> Exercise inputs

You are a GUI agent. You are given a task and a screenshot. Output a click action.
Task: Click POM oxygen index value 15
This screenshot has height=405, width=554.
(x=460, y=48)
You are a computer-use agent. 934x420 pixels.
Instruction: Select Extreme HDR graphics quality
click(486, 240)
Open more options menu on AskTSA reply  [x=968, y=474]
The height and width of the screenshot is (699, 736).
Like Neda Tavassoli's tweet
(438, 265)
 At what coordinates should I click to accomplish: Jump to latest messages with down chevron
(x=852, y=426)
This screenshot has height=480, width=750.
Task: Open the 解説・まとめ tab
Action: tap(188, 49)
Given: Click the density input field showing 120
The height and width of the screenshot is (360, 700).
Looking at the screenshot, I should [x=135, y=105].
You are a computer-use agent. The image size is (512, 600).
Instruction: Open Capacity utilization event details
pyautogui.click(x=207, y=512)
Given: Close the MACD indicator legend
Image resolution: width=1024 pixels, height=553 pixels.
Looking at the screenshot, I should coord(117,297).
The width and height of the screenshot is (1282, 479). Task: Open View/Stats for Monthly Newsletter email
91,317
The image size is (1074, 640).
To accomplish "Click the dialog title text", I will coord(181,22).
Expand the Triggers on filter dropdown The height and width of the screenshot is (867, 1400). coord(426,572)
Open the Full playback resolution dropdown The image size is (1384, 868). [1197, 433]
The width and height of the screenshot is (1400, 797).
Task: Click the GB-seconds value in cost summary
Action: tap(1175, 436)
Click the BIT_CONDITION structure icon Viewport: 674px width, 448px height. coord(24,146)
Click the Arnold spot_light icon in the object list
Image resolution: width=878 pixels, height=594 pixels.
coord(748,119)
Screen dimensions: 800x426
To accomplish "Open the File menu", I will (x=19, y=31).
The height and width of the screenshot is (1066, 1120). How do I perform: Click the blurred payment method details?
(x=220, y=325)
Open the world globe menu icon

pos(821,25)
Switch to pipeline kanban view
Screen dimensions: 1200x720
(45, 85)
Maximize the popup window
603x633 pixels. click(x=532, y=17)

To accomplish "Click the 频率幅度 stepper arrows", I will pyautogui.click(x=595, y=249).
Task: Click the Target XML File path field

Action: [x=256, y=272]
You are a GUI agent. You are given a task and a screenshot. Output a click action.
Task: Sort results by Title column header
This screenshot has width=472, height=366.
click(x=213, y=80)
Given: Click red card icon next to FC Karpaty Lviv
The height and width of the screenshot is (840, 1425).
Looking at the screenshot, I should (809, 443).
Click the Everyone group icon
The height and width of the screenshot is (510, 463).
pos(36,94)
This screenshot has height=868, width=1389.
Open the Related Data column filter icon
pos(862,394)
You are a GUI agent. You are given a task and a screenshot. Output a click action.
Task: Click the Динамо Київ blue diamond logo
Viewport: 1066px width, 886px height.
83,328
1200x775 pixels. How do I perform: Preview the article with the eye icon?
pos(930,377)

> Assigned task
From the line holding "This screenshot has width=472, height=366." to the last line of the material above, reproduce every line exactly, and only those.

> Response area
This screenshot has width=472, height=366.
click(x=213, y=80)
Given: Click red card icon next to FC Karpaty Lviv
The height and width of the screenshot is (840, 1425).
Looking at the screenshot, I should (809, 443).
Click the Everyone group icon
The height and width of the screenshot is (510, 463).
pos(36,94)
This screenshot has height=868, width=1389.
Open the Related Data column filter icon
pos(862,394)
You are a GUI agent. You are given a task and a screenshot. Output a click action.
Task: Click the Динамо Київ blue diamond logo
Viewport: 1066px width, 886px height.
83,328
1200x775 pixels. How do I perform: Preview the article with the eye icon?
pos(930,377)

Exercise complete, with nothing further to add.